Sur la qualification d’acte anormal de gestion
Pour contester la qualification d’acte anormal de gestion, la société avançait que le gérant intervenait aussi pour la société mère, que les filiales avaient des salariés assurant certaines tâches incombant normalement au gérant, et que ce dernier était également salarié d’une société tierce. La Cour administrative d’appel de Paris rejette ces arguments, constatant l’absence de preuve d’activité du gérant pour la société mère, le manque de précisions sur les fonctions des salariés des filiales, et jugeant que l’emploi du gérant dans une autre société non liée ne suffit pas à exclure une activité exercée au seul profit des filiales.
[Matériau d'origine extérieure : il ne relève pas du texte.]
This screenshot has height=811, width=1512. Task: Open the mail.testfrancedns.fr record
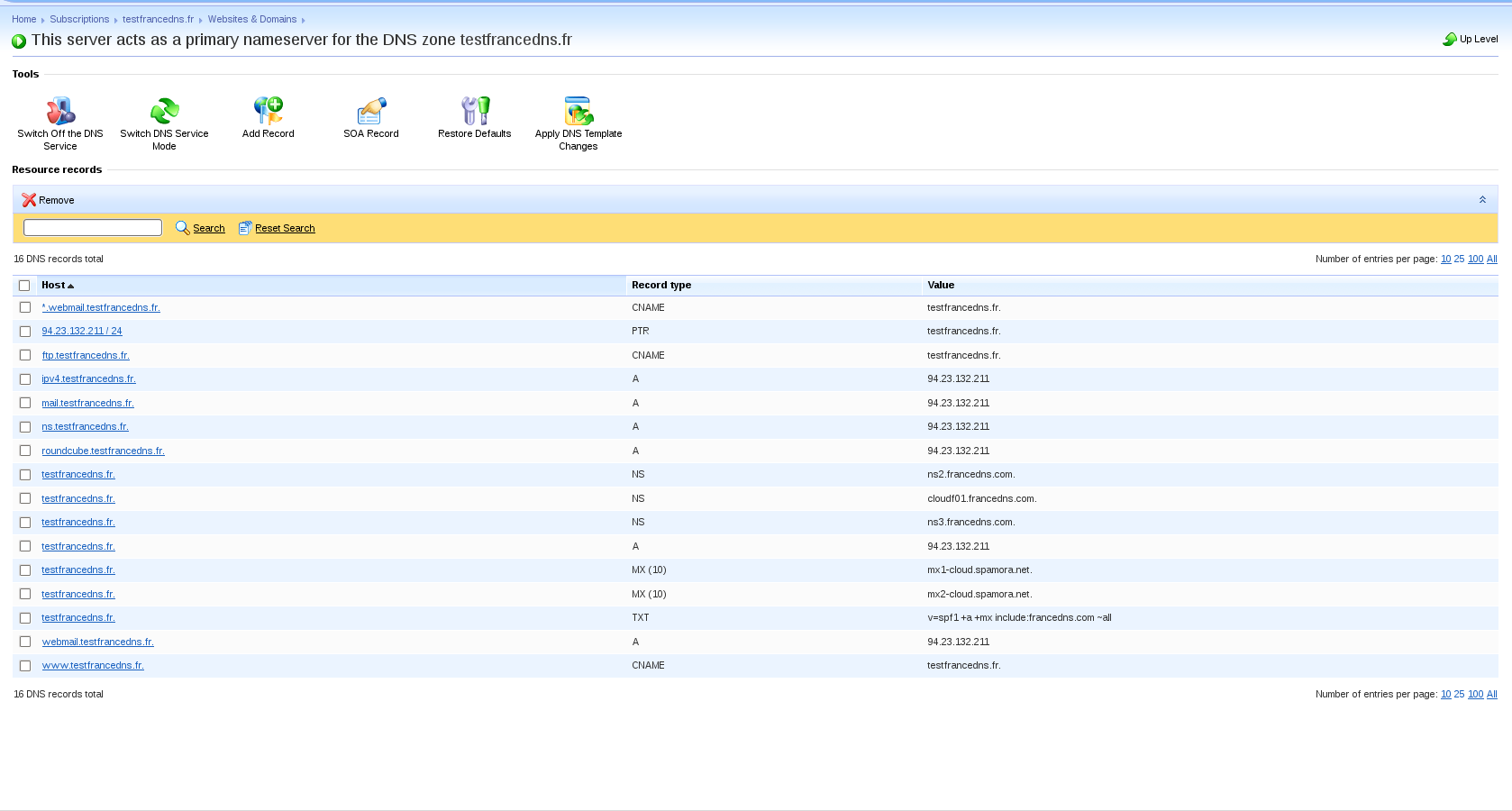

La société faisait également valoir que la convention conclue avec ses filiales, prévoyant la rémunération des prestations de services assurées par un gérant commun, serait entachée de nullité pour absence de cause, et qu’une telle nullité ferait obstacle à la qualification d’acte anormal de gestion.
Rappelons qu’au plan du droit civil, la Cour de cassation a jugé, par le passé, que des conventions de management conclues entre 2 sociétés ayant des dirigeants communs étaient nulles pour « absence de cause » (Cass. com., 14 septembre 2010, n°09-16.084 et 23 octobre 2012, n°11-23.376).
Au cas d’espèce, la Cour administrative d’appel rappelle toutefois l’autonomie du droit fiscal par rapport au droit civil et juge que la nullité alléguée des conventions est, en tout état de cause, sans incidence sur la qualification d’acte anormal de gestion. Elle considère qu’indépendamment de leur validité, le fait pour la société d’avoir fourni des prestations de services à ses filiales sans percevoir de rémunération caractérise un appauvrissement sans contrepartie, constitutif d’un acte anormal de gestion.